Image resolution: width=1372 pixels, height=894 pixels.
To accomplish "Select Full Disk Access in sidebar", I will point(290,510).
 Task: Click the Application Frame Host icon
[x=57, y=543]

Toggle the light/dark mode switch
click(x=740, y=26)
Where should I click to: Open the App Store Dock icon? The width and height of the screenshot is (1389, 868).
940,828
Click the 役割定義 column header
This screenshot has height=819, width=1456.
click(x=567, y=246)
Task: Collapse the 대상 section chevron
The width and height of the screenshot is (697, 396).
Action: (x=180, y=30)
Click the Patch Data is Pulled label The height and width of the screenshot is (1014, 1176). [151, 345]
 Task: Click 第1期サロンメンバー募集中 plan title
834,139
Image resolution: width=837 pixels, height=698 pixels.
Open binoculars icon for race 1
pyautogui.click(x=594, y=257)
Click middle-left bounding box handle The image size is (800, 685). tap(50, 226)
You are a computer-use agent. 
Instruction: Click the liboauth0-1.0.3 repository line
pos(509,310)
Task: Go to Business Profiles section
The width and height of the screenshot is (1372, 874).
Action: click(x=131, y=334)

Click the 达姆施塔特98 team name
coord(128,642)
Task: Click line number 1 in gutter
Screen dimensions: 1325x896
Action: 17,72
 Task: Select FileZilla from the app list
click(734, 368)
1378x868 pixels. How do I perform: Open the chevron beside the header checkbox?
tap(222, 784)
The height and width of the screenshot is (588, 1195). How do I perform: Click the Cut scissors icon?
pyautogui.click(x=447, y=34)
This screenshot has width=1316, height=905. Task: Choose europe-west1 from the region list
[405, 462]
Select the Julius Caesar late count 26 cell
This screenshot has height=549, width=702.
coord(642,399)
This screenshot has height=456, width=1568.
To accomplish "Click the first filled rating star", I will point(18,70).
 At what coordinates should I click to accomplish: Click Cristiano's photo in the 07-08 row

#### Task brief:
Reproduce the data above in full, changing each occurrence of "chevron" to "caret" and leaving everything else untouched.

#### Task answer:
Image resolution: width=1372 pixels, height=894 pixels.
To accomplish "Select Full Disk Access in sidebar", I will point(290,510).
 Task: Click the Application Frame Host icon
[x=57, y=543]

Toggle the light/dark mode switch
click(x=740, y=26)
Where should I click to: Open the App Store Dock icon? The width and height of the screenshot is (1389, 868).
940,828
Click the 役割定義 column header
This screenshot has height=819, width=1456.
click(x=567, y=246)
Task: Collapse the 대상 section caret
The width and height of the screenshot is (697, 396).
Action: (x=180, y=30)
Click the Patch Data is Pulled label The height and width of the screenshot is (1014, 1176). [151, 345]
 Task: Click 第1期サロンメンバー募集中 plan title
834,139
Image resolution: width=837 pixels, height=698 pixels.
Open binoculars icon for race 1
pyautogui.click(x=594, y=257)
Click middle-left bounding box handle The image size is (800, 685). tap(50, 226)
You are a computer-use agent. 
Instruction: Click the liboauth0-1.0.3 repository line
pos(509,310)
Task: Go to Business Profiles section
The width and height of the screenshot is (1372, 874).
Action: click(x=131, y=334)

Click the 达姆施塔特98 team name
coord(128,642)
Task: Click line number 1 in gutter
Screen dimensions: 1325x896
Action: 17,72
 Task: Select FileZilla from the app list
click(734, 368)
1378x868 pixels. How do I perform: Open the caret beside the header checkbox?
tap(222, 784)
The height and width of the screenshot is (588, 1195). How do I perform: Click the Cut scissors icon?
pyautogui.click(x=447, y=34)
This screenshot has width=1316, height=905. Task: Choose europe-west1 from the region list
[405, 462]
Select the Julius Caesar late count 26 cell
This screenshot has height=549, width=702.
coord(642,399)
This screenshot has height=456, width=1568.
To accomplish "Click the first filled rating star", I will point(18,70).
 At what coordinates should I click to accomplish: Click Cristiano's photo in the 07-08 row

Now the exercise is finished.